▶ [What you have to do]: Search the data for the word "screenshot" and copy each line that has it.

** Opening Input for this task block **

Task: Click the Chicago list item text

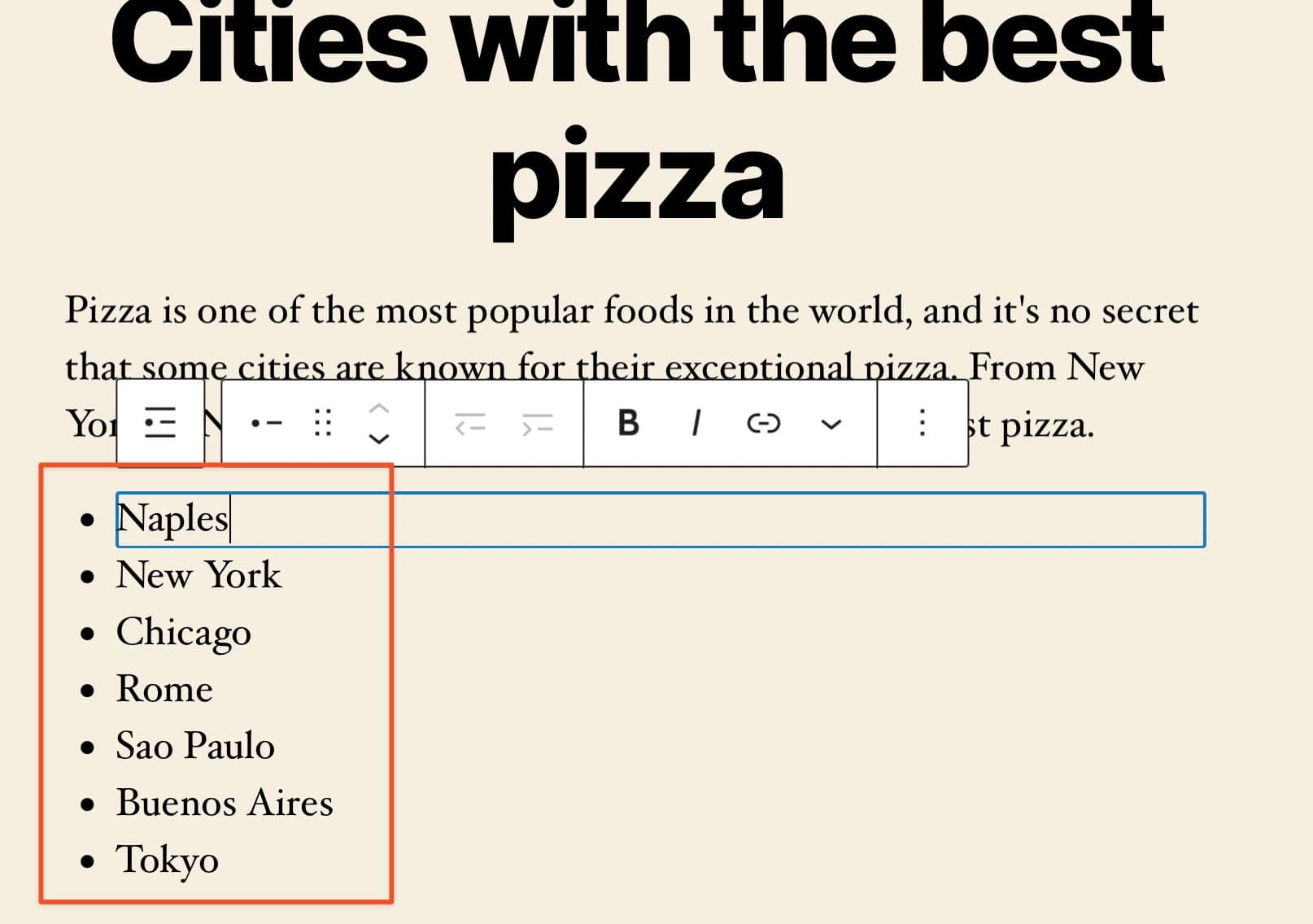Action: tap(184, 632)
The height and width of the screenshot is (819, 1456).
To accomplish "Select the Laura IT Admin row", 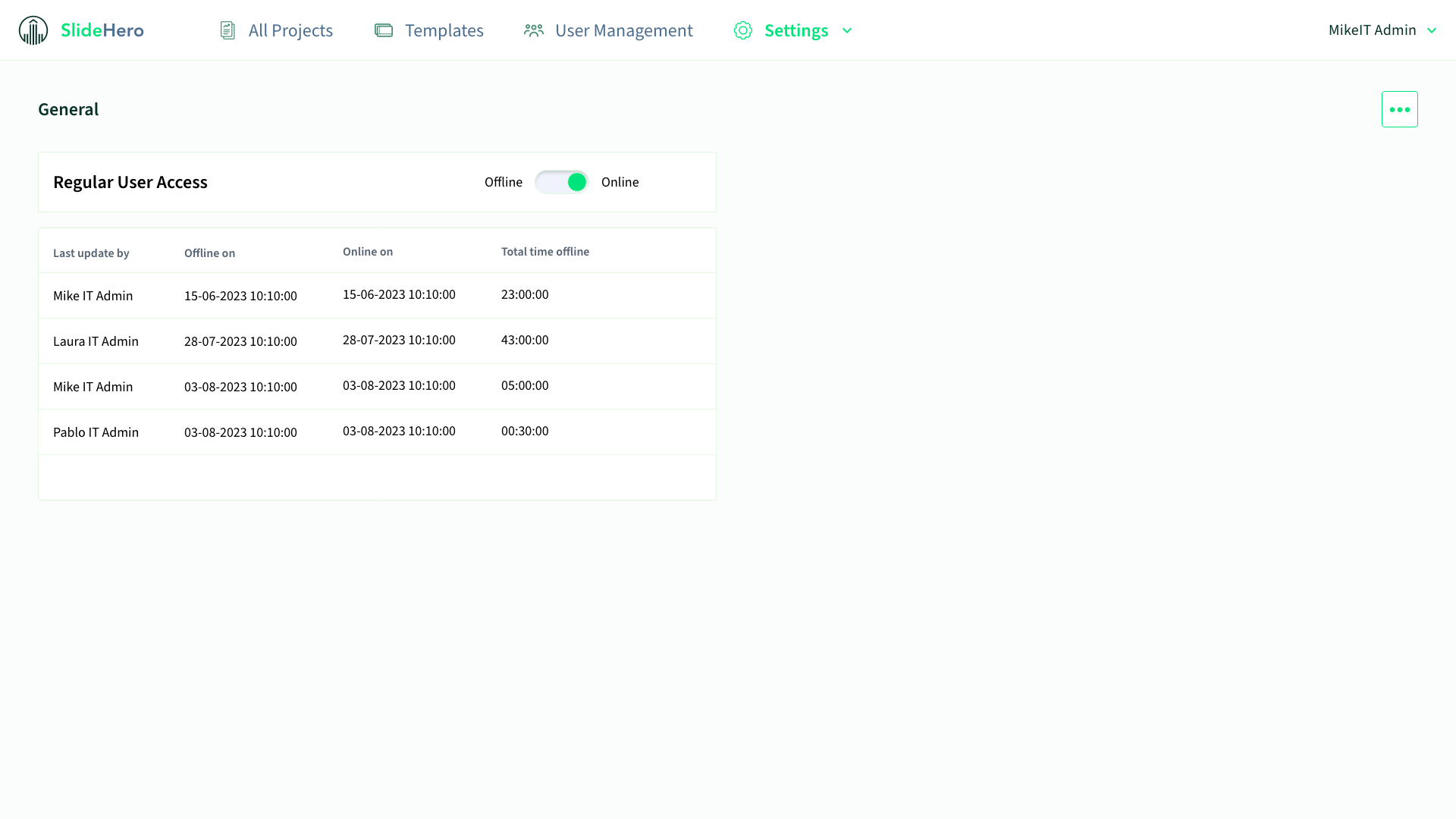I will click(96, 341).
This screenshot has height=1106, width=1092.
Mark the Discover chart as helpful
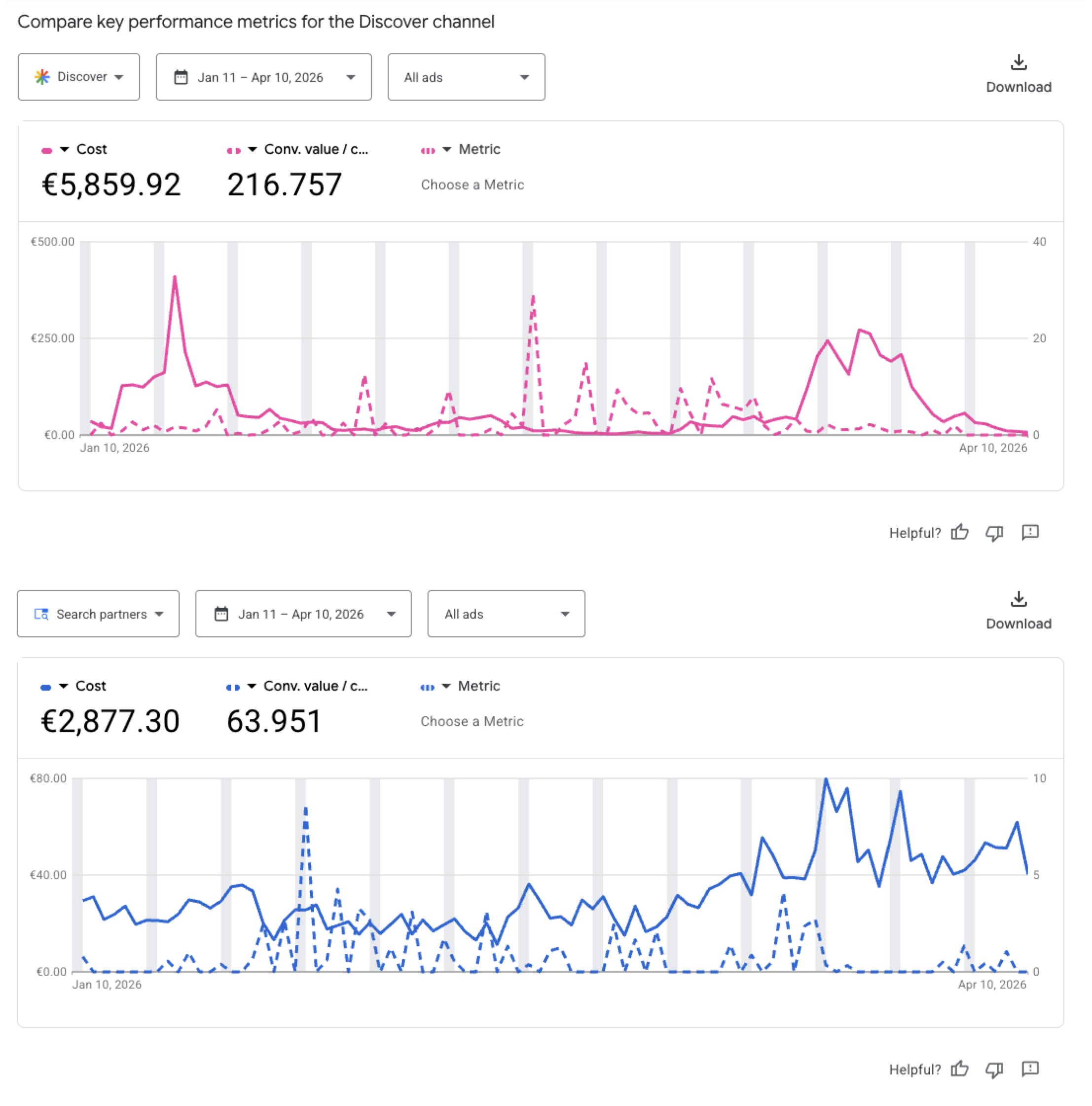(x=960, y=532)
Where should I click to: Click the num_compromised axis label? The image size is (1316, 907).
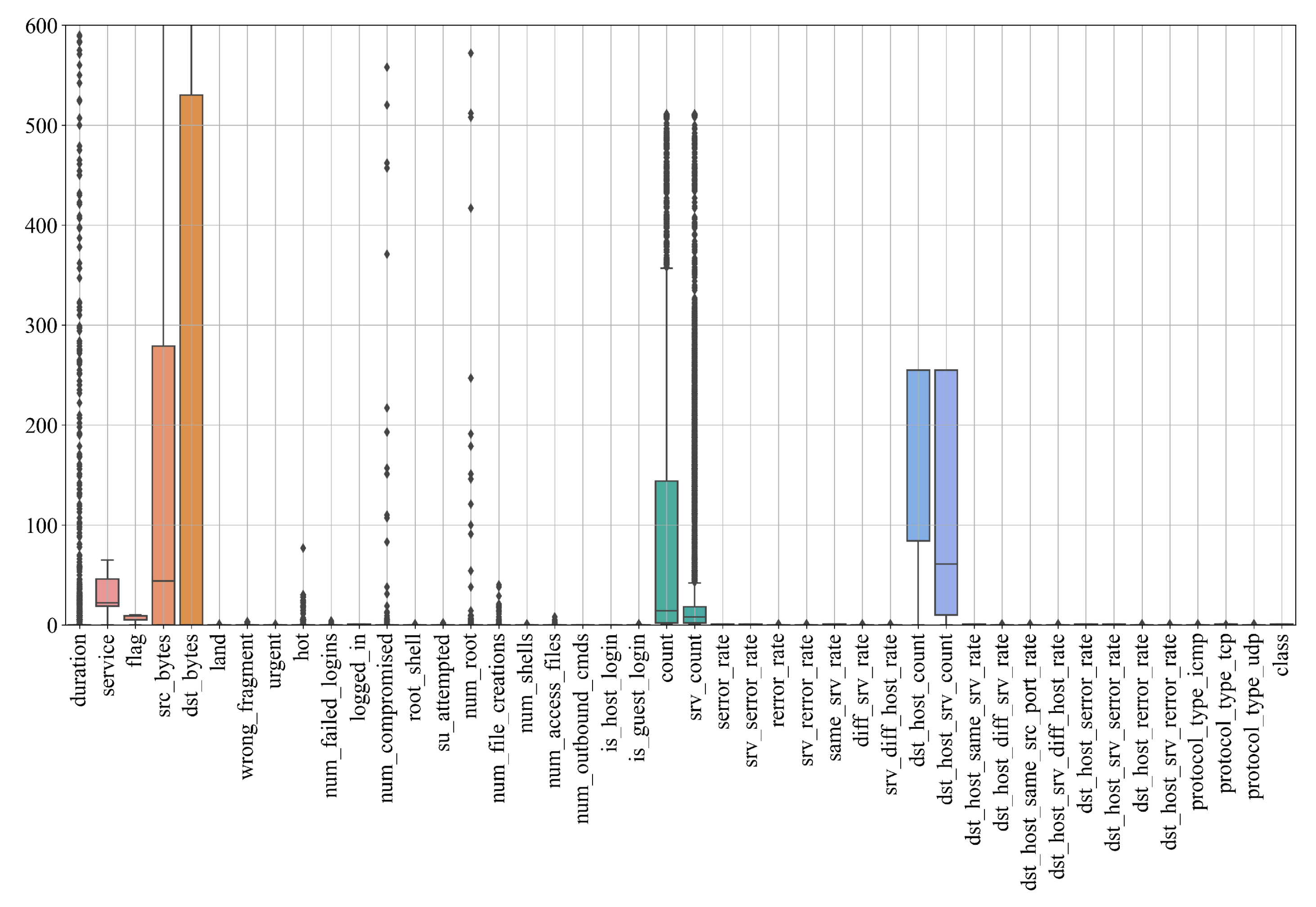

** Closing Input for this task block **

▶ [Solution below]:
The height and width of the screenshot is (819, 1456).
This screenshot has height=1106, width=1092.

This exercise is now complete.